Friday, October 28, 2011

how will my future be

enough with all drama melayu.no more crying exactly same like in the drama when the mother died because of cancer and left behind her daughter to the rumah anak yatim.
melayu always have this kind of ending and it goes around.

just read one of my old friend's blog.she posted about her pursued study in medicine.i heard she had lot of fun *ignore about all the quizzes and exam so it' will be fun.
potong-potong frong in lab,checking blood content and the best part is holding a knife and have the power to cut human body.cool right?

actually being a doctor is my biggest hope since i was young.
being exposed to house,scrubs and the new series is off the map encourage me a lot.
the best series is house because he can do everything that he want.
operate human brain,bodies,heart etc.
hospital is like his second house and he's the leader in it.

whenever my teachers asked me what is my dream?
i proudly answered i want to be a doctor.
during high school the teacher did asked the same question but i had to be more specific
heart surgeon definitely although i it's not my option.
i want to be same like house.

we can sketch our future but everything must be come from God.
after SPM that people clarified as the toughest spot in life  
i managed to get 5A's 
excluding science and maths subjects.
so how could i pursued in science program?

i have to put them all aside.
i went to english program interview
hoping that i can get the chance.it's my last hope.
God still with me,now i'm in Foundation program,Tesl UiTM
but somehow i still can't believe i'm not in medical program.
all the hopes had fade away
my dream to be a "doctor"
to own a clinic 
it's same like a dream that will never comes true.
frustrating.

i keep thinking why He give me this way?
why this option had to be my path?
why?
i'm not good in english,i can't speak fluently,i'm not good in British accent,i fail in phonetics,i fail in everything related to english.
although i try my best to be a better person.
but i'm still not good enough

'why you choose Tesl?'

maybe this is the best path He had decide for me.i believe that everything happen have it own reason.

this quote had wake me up to face the reality.
i can't depend on my fake dream forever.
i have to jump out from this kind of situation.
i have to make a changes,small step ahead pun dah cukup.

maybe if i pursued in medical program i can't get 4flat,so i can't get scholarship to continue study or in other word i have to forget my dream to be a successful doctor.
or if i manage to be a doctor,maybe i'm afraid to cut human beings.
who knows right?

i really grateful God still give me a chance in my life.
a small chance mean a lot to me.

how will my future be?
maybe a journalist
a writer
who knows?
He know better than me.

*my new to-do-list for the next month:
check my level of understanding of  kekuasaan Tuhan
need to read more untuk santapan rohani
be a  positive-thinker 
;)

i still have faith and islam as my guidance.

■ ■ ■ ■

### Set of tasks
(1) Reproduce the blog post, beginning at the words "why this option" and stopping after "fake dream forever.", and replace "reality" with "truth" throughout that span.
(2) According to the blog post, how many A's did the writer obtain after SPM?
(3) Name every television series the blog post mentions.
The records that follow have no connection to the blog post.

■ ■ ■ ■

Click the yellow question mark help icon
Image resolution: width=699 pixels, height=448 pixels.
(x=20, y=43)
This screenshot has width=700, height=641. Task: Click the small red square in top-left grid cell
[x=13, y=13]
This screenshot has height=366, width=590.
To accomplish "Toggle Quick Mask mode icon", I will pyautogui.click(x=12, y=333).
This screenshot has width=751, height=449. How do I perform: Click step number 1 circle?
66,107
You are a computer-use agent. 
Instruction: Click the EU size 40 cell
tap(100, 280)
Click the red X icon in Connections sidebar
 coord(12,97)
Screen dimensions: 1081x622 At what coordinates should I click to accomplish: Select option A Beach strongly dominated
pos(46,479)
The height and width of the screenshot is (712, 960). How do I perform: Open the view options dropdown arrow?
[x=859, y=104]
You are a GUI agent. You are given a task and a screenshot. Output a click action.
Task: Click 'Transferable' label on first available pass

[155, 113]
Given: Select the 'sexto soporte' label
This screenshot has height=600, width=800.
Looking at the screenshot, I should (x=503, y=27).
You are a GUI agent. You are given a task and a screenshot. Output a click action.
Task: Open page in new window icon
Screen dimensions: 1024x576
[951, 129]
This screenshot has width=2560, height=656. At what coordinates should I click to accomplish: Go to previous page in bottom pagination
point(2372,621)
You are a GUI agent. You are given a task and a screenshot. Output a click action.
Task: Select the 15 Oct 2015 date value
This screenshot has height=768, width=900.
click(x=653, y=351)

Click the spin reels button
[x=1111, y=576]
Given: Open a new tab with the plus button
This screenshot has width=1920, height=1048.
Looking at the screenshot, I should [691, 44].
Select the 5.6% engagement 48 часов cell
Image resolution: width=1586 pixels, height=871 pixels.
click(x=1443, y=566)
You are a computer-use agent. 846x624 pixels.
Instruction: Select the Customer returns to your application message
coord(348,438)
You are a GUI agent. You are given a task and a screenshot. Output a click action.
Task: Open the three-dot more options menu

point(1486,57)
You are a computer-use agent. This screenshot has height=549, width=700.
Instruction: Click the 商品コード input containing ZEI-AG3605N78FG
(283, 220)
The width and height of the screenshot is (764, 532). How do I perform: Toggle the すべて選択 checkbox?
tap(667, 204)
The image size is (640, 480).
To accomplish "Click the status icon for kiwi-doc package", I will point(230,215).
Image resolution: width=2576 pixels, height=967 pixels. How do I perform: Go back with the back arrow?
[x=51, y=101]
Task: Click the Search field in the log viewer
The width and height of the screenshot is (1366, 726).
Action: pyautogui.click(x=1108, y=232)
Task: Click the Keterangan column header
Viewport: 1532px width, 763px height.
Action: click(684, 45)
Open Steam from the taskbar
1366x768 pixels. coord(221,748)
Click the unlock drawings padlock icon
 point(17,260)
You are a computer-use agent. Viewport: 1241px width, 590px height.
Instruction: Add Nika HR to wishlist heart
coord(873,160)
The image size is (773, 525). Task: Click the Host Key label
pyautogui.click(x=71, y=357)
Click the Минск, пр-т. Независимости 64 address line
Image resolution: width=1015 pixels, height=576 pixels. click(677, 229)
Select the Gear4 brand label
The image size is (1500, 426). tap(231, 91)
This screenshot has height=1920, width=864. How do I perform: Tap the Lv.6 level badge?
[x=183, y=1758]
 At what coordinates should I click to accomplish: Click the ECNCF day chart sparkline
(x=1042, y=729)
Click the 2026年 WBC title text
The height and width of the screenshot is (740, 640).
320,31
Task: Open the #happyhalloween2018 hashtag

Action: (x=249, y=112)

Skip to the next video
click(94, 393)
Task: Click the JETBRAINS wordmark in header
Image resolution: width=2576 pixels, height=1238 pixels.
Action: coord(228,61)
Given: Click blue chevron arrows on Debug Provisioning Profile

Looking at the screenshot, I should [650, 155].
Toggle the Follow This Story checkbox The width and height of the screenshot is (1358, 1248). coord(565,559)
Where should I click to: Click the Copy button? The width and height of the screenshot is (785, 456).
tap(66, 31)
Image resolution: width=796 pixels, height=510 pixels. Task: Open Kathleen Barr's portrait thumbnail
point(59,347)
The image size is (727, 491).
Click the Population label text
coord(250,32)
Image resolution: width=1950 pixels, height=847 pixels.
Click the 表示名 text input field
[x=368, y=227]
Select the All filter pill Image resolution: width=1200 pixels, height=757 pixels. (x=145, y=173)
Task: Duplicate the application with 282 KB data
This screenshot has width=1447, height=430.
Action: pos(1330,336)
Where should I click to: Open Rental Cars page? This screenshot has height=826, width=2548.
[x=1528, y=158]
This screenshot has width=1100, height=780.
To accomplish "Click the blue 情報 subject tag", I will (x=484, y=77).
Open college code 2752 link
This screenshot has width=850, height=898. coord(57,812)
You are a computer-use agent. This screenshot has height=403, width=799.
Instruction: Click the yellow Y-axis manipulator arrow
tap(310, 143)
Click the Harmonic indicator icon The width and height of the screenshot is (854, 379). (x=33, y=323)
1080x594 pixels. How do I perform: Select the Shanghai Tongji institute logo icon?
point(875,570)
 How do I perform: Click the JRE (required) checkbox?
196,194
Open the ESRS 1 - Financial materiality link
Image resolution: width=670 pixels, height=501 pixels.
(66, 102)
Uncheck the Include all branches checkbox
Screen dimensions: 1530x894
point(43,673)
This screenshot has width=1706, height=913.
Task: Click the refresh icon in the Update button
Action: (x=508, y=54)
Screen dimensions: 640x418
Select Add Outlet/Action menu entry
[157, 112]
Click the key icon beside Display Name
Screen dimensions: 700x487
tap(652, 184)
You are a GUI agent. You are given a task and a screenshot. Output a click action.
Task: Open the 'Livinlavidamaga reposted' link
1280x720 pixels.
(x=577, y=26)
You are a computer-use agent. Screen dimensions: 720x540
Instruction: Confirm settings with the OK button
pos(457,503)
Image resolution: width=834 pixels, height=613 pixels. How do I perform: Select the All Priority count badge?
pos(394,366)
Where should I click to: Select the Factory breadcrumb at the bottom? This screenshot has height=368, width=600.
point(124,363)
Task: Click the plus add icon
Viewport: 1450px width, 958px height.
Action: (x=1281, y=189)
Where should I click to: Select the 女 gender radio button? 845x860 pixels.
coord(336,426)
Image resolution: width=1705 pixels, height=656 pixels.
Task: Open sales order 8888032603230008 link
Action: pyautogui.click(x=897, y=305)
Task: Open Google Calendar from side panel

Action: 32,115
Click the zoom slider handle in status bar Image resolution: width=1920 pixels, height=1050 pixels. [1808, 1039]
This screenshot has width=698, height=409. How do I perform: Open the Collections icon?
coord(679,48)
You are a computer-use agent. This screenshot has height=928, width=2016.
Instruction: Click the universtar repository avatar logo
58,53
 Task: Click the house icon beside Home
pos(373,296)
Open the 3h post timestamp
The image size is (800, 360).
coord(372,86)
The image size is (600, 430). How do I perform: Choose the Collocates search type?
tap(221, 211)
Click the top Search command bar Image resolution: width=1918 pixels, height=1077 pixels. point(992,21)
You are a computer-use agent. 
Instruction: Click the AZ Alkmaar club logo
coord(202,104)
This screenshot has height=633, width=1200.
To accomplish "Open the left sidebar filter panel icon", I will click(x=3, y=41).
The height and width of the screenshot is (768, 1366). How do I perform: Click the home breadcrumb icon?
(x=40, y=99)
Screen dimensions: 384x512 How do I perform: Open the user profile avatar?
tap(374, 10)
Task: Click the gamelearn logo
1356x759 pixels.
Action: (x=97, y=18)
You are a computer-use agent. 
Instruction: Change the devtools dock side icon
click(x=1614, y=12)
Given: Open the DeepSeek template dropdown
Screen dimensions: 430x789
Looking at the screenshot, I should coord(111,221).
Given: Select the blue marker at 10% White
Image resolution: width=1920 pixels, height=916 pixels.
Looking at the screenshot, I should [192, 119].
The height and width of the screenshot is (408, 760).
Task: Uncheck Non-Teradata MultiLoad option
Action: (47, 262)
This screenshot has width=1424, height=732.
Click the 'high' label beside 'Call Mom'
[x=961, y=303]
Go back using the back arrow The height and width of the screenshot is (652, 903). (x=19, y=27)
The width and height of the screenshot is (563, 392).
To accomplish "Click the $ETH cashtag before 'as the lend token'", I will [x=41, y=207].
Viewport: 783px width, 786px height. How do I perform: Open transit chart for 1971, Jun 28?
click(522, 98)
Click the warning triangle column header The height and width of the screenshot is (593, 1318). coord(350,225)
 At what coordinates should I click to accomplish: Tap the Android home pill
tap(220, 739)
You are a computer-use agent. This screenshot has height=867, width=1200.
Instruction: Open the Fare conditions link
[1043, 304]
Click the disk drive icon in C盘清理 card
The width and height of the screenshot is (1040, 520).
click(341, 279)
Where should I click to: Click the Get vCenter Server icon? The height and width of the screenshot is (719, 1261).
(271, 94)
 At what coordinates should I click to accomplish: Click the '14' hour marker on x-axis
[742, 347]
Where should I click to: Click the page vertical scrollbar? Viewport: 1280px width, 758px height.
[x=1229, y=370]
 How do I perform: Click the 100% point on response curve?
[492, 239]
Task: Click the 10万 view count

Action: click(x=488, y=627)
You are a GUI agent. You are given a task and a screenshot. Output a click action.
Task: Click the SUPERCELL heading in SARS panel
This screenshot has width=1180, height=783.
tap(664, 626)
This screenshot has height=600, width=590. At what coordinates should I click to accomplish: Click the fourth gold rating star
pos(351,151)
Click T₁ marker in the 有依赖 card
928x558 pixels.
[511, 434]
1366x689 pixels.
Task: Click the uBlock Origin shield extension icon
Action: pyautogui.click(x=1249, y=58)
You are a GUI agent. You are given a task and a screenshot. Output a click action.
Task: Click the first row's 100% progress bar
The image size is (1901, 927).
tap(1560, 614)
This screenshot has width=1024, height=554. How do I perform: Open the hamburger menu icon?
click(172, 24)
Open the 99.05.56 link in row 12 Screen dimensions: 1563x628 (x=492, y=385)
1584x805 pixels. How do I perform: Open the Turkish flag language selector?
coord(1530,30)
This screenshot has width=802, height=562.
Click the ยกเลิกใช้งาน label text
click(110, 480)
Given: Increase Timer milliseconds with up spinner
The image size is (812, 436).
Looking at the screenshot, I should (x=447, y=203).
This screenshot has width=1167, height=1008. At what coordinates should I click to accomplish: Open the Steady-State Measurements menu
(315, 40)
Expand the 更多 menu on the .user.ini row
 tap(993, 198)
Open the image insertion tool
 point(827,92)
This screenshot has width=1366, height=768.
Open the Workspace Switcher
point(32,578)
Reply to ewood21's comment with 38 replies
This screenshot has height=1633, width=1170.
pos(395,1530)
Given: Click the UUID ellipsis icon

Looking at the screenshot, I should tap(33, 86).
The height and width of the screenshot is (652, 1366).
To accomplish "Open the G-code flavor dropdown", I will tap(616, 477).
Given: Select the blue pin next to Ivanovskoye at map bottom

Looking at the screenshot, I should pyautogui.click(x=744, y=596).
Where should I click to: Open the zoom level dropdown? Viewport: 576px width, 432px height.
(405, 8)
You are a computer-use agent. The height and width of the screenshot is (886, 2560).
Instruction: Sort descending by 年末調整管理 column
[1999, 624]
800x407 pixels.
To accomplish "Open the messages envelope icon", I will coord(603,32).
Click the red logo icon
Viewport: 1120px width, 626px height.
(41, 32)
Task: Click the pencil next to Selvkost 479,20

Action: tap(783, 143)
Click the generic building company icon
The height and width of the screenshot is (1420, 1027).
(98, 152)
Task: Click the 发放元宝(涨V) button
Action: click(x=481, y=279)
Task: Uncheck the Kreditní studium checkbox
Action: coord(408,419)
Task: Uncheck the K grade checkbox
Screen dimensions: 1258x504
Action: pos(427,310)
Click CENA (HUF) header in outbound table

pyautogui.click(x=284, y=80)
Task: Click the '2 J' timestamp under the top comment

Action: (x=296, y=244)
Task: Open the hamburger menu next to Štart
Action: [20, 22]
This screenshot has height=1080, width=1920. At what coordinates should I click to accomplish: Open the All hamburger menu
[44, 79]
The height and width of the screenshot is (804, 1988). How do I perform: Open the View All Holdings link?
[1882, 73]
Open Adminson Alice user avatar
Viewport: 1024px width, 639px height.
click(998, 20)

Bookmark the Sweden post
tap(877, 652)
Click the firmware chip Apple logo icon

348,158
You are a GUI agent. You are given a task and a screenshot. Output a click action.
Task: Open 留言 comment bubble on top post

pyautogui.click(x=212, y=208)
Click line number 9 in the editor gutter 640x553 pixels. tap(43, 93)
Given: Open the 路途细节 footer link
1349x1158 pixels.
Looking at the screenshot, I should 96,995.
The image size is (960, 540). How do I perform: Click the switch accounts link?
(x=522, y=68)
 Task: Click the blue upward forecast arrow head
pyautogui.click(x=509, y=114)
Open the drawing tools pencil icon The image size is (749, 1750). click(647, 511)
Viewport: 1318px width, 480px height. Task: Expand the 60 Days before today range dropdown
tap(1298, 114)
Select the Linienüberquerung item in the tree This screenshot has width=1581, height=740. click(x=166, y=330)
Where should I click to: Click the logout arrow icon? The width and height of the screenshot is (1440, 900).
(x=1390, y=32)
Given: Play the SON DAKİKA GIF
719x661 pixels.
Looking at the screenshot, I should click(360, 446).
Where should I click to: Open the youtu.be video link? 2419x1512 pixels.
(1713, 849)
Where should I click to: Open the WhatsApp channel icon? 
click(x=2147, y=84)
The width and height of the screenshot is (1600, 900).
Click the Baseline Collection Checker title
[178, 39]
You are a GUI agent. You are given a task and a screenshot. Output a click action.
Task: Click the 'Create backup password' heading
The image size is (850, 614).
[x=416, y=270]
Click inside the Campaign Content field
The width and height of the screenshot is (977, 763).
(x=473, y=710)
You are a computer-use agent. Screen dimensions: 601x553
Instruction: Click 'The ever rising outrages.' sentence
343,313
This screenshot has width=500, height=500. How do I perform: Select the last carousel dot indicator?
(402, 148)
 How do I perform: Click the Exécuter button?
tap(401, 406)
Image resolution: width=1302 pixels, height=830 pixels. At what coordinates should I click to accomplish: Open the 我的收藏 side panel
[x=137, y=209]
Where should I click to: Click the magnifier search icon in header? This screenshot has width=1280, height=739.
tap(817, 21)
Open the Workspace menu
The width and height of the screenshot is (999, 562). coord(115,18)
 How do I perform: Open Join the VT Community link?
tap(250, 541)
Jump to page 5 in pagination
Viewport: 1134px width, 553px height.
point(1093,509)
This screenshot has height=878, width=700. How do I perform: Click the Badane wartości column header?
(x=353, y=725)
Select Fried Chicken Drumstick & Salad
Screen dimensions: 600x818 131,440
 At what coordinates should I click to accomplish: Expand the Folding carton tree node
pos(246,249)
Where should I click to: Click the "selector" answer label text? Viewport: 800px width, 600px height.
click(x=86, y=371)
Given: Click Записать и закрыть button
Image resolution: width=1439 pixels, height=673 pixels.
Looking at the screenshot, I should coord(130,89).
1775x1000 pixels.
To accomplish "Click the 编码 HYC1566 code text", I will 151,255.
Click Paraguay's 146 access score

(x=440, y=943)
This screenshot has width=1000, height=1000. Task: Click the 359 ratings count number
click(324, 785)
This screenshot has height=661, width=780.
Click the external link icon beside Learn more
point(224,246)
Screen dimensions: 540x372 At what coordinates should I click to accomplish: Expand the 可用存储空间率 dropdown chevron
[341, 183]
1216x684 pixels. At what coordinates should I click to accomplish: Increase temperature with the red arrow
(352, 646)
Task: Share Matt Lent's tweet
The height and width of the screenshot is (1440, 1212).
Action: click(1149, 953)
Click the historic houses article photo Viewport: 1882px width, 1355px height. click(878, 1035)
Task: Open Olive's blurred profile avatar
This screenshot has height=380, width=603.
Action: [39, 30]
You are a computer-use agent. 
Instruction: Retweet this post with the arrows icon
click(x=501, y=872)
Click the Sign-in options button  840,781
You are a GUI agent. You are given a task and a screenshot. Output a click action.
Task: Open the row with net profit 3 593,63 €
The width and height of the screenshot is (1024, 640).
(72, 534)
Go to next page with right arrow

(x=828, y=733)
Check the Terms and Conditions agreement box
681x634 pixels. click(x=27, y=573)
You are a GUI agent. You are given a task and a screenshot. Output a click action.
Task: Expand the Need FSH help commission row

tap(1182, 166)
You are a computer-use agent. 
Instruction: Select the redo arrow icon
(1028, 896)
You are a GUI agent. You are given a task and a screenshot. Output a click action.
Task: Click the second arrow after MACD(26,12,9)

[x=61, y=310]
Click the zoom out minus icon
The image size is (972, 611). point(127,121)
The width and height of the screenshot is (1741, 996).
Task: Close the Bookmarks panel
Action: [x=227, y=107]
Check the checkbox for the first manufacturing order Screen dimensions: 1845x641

■ ■ ■ ■

### Responses
(1)
why this option had to be my path?
why?
i'm not good in english,i can't speak fluently,i'm not good in British accent,i fail in phonetics,i fail in everything related to english.
although i try my best to be a better person.
but i'm still not good enough

'why you choose Tesl?'

maybe this is the best path He had decide for me.i believe that everything happen have it own reason.

this quote had wake me up to face the truth.
i can't depend on my fake dream forever.

(2) Five A's, not counting the science and maths subjects.

(3) House, Scrubs, Off the Map